ブレア首相の手書きの手紙
お金のためには・・・
5月5日がイギリスの総選挙の日と決まり、早速各政党が選挙戦を開始した。
イギリスのテレビ放送には、衛星放送(スカイなど)を除き公共放送としての枠があり、公正な報道をすることが課されている。新聞にはこうしたしばりはなく、結構露骨に特定の政党に肩入れをしているような報道が行われている。どの政治家、政党がどれだけ大きく、あるいは肯定的に報道されるかで、新聞の姿勢が分かってしまう。その点は、非常に分かりやすいとも言える。
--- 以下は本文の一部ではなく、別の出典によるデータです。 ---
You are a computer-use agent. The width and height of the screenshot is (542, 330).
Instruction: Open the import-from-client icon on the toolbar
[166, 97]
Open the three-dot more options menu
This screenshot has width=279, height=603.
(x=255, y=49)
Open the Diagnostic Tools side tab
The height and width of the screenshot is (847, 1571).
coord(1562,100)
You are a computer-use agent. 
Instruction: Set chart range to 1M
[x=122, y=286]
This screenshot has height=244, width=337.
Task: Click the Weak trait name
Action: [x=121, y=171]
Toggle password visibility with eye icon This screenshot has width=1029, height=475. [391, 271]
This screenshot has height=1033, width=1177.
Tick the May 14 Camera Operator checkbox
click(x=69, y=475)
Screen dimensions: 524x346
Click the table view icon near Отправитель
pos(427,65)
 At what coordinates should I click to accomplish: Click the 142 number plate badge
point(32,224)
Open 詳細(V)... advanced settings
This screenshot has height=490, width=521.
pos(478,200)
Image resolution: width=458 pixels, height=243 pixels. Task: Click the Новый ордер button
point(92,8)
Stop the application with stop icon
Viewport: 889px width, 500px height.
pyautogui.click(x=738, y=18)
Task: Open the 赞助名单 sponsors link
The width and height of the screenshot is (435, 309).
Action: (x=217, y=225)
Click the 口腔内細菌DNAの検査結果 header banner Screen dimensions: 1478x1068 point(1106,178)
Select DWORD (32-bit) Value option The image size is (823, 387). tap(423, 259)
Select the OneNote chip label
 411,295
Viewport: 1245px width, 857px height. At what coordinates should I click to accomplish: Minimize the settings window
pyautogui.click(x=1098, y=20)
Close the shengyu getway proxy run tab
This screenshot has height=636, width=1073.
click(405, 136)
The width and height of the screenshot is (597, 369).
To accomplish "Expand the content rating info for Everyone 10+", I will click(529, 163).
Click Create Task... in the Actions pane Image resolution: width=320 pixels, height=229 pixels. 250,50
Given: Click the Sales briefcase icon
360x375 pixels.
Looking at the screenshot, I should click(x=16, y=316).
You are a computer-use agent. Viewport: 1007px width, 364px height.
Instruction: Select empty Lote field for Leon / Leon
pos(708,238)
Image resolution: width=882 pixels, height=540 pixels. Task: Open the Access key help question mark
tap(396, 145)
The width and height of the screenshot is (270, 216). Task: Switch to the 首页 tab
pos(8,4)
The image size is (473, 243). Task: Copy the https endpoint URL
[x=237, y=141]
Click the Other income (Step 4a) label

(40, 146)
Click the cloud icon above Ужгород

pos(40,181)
高級紙の中でも最もその政治姿勢が明らかなのは、現在野党第一党となっている保守党寄りの新聞デイリーテレグラフだ。高級紙というのは、日本でいうと全国紙にあたる。デイリーテレグラフは高級紙の中では一番発行部数が多く、約90万部ほど。
タイムズは現在メディア王ルパート・マードック氏が所有しており、ブレア政権支持。かといって、政権批判の記事もよく載せる。発行部数は65万部ほど。
リベラル・レフトのガーディアンは40万部弱ほど。イラク戦争が違法だったのではないか、という報道を随分続けていたが、労働党、ブレア政権寄りに見える。ブレア氏の側近ピーター・マンデルソン氏のちょっとしたスピーチなどを大きく掲載するなどの特別扱いに、個人的には不快感を感じている。
ラジカル・レフトのインディペンデントは25万ほど。高級紙の中では最も歴史が浅い(1986年創刊)。もし労働党政権になったら、ブレア氏でなく、今大蔵大臣のゴードン・ブラウン氏を支援すると編集長が公言している。特にイラク戦争に反対の編集方針を強く打ち出してきたが、それでも、少なくとも保守党支持ではない。
ゴシップ記事が満載だが良質の記事もたまにあるタブロイド紙は、人気が高い。例えば同じくマードック氏が所有するサン紙は発行部数300万部。部数の桁が違うのだ。
マードック氏はブレア政権を支持してきたので、サンもブレア支持。1997年、労働党が勝利したとき、勝てたのはサンのおかげだ、とする見出しをつけた新聞を出した。
―醜い構図
さて、それぞれの新聞がそれぞれの信条から政治家、政党を支持する姿勢を出すのは、それ自体は悪いことではないのかもしれない。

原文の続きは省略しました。